Schließlich geht es nicht um Kinkerlitzchen. Vor allem in der nordwestlichen Region Italiens, im Piemont, besaßen die Savoya zahlreiche Schlösser. Diese befinden sich heute in Staatsbesitz. Auch das dutzende von Hektar große Landgut des italienischen Staatspräsidenten am Meer bei Rom gehörte einmal den Savoyern. Hier residierten sie im Sommer. Sämtliche Immobilien sind, so heißt es aus gut informierten Kreisen, Gegenstand von Gesprächen zwischen den Repräsentanten der Savoyern und der Regierung. Auch wenn es auf der Hand liegt, dass die ehemalige Königsfamilie nur einen Bruchteil dieser Immobilien zurückerhalten könnte, wird es sich doch auf jeden Fall um große Euro-Summen handeln. Ein anderer Streitpunkt betrifft verschiedene Ordensgemeinschaften. Die Savoyer haben im Exil sogenannte dynastische Ordensgemeinschaften gegründet. Das heißt, sie vergeben königliche Orden an ausgesuchte Persönlichkeiten. Diese Ordensträger werden automatisch Mitglieder einer Gemeinschaft, einer Vereinigung, für die jährlich hohe Jahresgebühren aufgebracht werden müssen. Gebühren, die in die Kassen der Familie Savoyer fließen.

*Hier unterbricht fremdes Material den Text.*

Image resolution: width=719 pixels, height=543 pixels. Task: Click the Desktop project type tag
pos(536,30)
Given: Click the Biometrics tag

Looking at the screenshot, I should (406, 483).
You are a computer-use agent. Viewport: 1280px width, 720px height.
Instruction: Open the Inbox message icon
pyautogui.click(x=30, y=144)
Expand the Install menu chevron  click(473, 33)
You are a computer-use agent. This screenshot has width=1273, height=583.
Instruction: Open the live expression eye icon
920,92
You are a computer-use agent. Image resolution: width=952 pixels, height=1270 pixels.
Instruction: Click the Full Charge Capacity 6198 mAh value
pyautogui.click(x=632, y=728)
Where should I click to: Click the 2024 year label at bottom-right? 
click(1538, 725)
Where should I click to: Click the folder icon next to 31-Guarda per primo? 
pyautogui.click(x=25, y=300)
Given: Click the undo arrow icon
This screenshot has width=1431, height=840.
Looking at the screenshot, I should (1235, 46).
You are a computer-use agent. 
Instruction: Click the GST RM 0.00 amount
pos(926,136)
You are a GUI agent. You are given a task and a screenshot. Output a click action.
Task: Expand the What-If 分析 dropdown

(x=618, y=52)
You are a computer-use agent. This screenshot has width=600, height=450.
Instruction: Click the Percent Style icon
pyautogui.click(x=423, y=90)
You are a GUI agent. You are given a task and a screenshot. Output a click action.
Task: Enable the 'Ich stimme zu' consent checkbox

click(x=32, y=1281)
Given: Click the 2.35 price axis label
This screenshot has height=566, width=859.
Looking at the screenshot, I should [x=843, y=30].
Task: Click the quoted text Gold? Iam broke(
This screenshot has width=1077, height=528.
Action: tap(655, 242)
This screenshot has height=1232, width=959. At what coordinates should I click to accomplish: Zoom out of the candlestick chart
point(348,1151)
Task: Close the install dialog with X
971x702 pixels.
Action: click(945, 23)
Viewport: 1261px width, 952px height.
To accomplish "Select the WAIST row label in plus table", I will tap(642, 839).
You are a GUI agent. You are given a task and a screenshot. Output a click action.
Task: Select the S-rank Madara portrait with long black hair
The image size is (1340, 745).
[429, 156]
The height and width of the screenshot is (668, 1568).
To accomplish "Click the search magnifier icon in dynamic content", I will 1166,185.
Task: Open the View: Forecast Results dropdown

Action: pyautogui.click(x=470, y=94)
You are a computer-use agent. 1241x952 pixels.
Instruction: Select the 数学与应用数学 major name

Italiens Verfassung verbietet aber ausdrücklich dynastische Ordensgemeinschaften sowie die Möglichkeit der Vergabe von Orden durch Privatbürger. Sollten die Savoyer auf diese Einnahmequelle verzichten, dann würde das ihrem Budget gar nicht gut bekommen. Der Mythos der ins Ausland verbannten und deshalb trauernden Königsfamilie leidet, seit diese Hintergründe bekannt wurden. Dass sie ihre Winterferien nicht in den italienischen Alpen, sondern auf Kuba und in den französischen Bergen verbrachten, auch das schadete ihrem Image. So sehr, meint der römische Historiker Rosario Villari, „dass sie auch gleich ganz im Ausland bleiben können“.